» Text passage
-- begin --

In a well-organized campaign, demonstrators prepare to cancel their classes and picket at all three Rutgers campuses — New Brunswick, Newark and Camden. The work stoppage threatens to shut down a school servicing over 70,000 students, which will be one of the largest disruptions at an educational institution in New Jersey.

“What we’re fighting for is nothing short of righteous,” said AAUP-AFT president, Deepa Kumar, at a final rally to pressure Rutgers University president, Robert L. Barchi to consent to contract demands before today’s negotiations.

Kumar, a tenured professor in the School of Communication & Information continued. “We’re fighting for equity, we’re fighting for diversity. We are fighting for fair wages for our least paid workers, our graduate employers, so they don’t experience food insecurity.”

After a many-month appeal to the university for pay equity, more diverse faculty and increased salaries for graduate student workers, the next step is the picket line for the more than 19,000 members of Rutgers AAUP-AFT chapter.

If the strike goes through, it will be the first in Rutgers’ 253-year history, and the first for a Big 10 university. Many believe that the measures that faculty are willing to take are long overdue.

Professor Deepa Kumar readies for a strike

“We are fighting for equal pay for equal work for female faculty in the twenty-first century. The idea that female faculty will be paid less for the same job is shameful,” said Kumar. On average, female faculty earn $10,000 less than their male counterparts.

Pay is not the only issue for full-time faculty. Representation is an ongoing problem that has been around since the university’s inception.

At the New Brunswick campus, the main vein of the three-campus institution, there is a 50 percent female student enrollment, but only 20 percent tenured female professors and 30 percent of female faculty make it to earn the title of a distinguished professor.

“We’re fighting for the hiring and retainment of diverse faculty, salary equity for women and people of color. We are also fighting for fair promotion standards so that more women can be promoted to full professors,” says Carlos Ulices Decena, an assistant professor who holds a dual position at Rutgers in Caribbean Studies and Women’s & Gender.

“New Jersey is an extremely diverse state,” adds Kumar. “15 percent of are African American and 20 percent are latino or Latina and that’s actually reflected in our student body but that’s not true of our faculty body. Only 4.2 percent of our tenure and tenure-track faculty are African American and 3.9 percent are Latino or Latina.”

-- end --

» Excerpted records
-- begin --

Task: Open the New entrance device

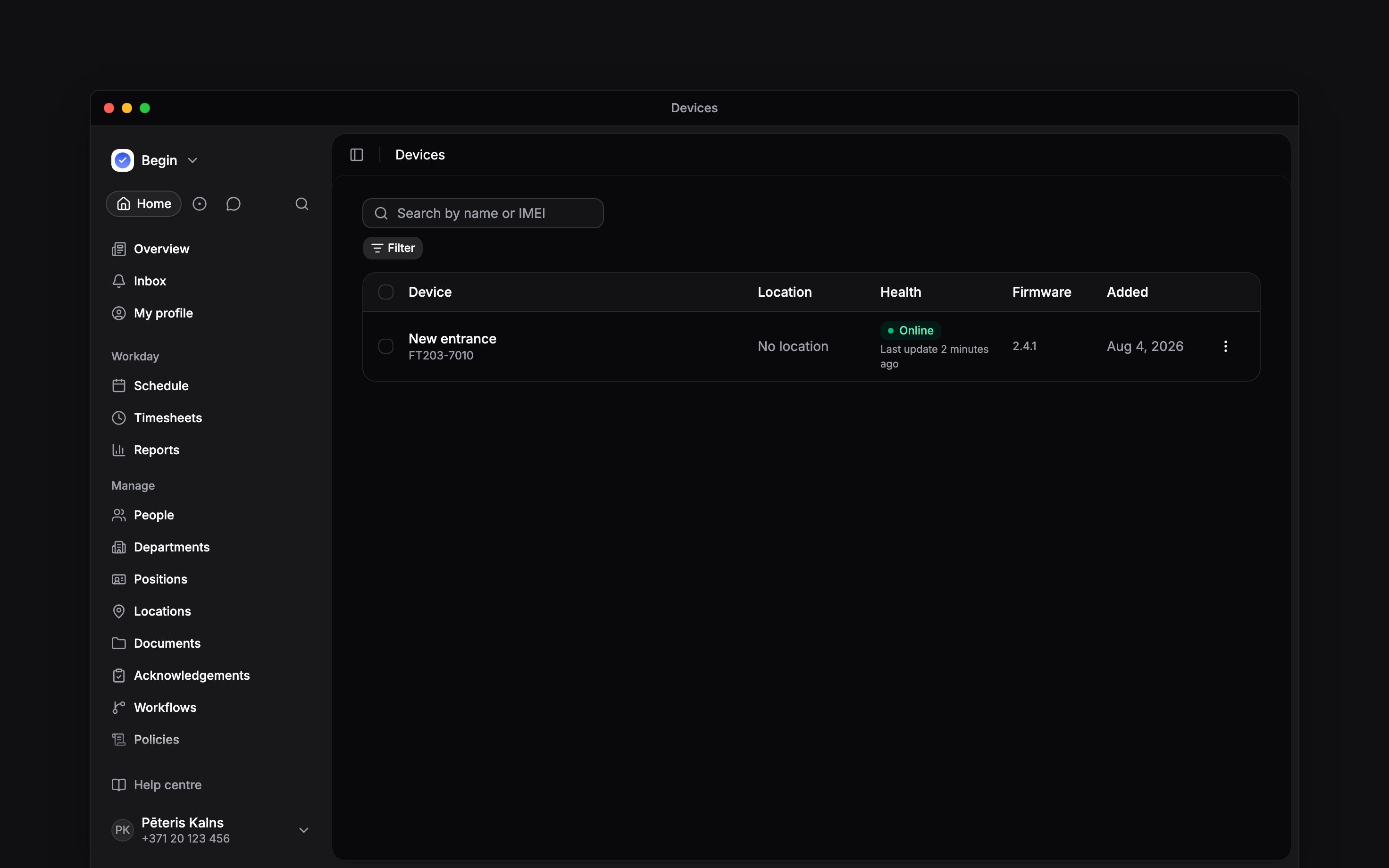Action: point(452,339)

-- end --
-- begin --

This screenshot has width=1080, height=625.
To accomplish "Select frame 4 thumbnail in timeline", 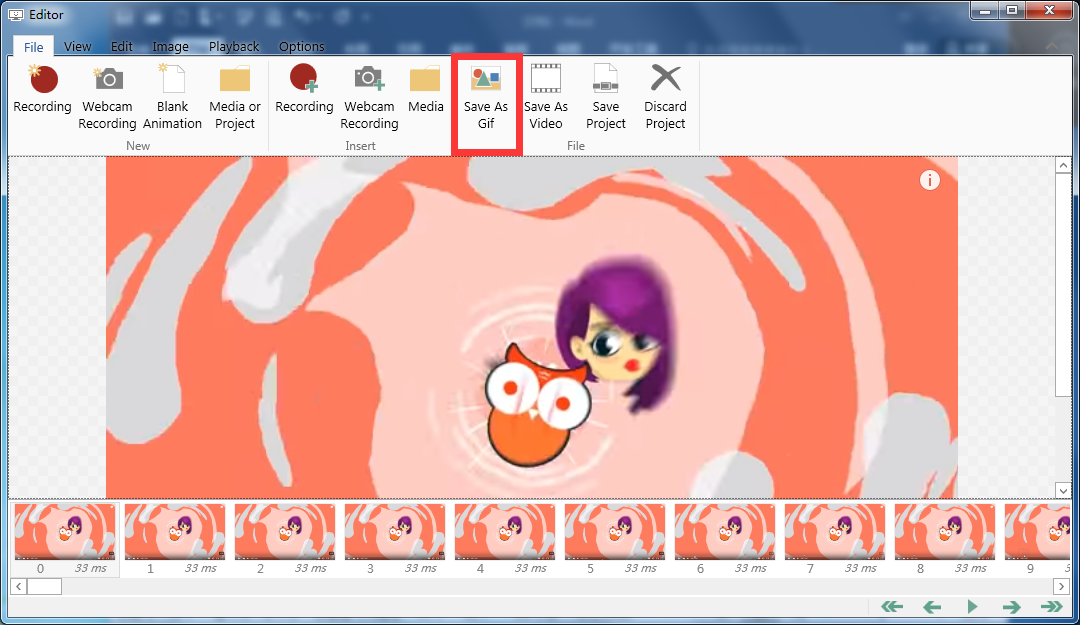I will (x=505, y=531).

-- end --
-- begin --

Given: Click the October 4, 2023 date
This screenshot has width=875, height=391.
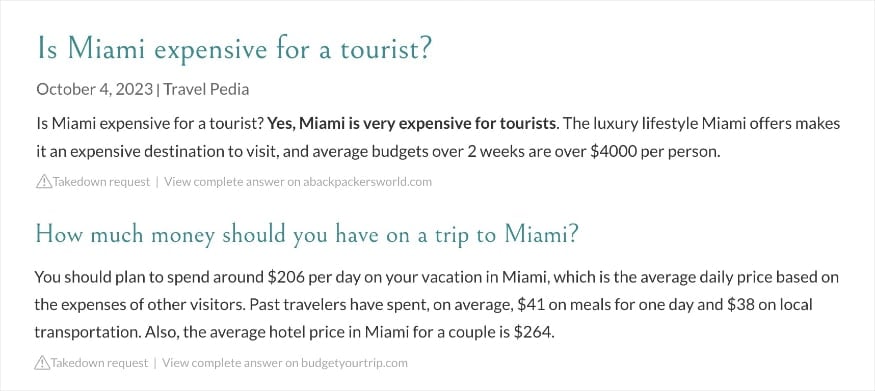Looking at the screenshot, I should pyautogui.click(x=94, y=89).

-- end --

» Given task
Reproduce word for word the passage of the Rutgers strike text above, starting at "After a many-month" and ending at "Rutgers AAUP-AFT chapter.".

» Output
After a many-month appeal to the university for pay equity, more diverse faculty and increased salaries for graduate student workers, the next step is the picket line for the more than 19,000 members of Rutgers AAUP-AFT chapter.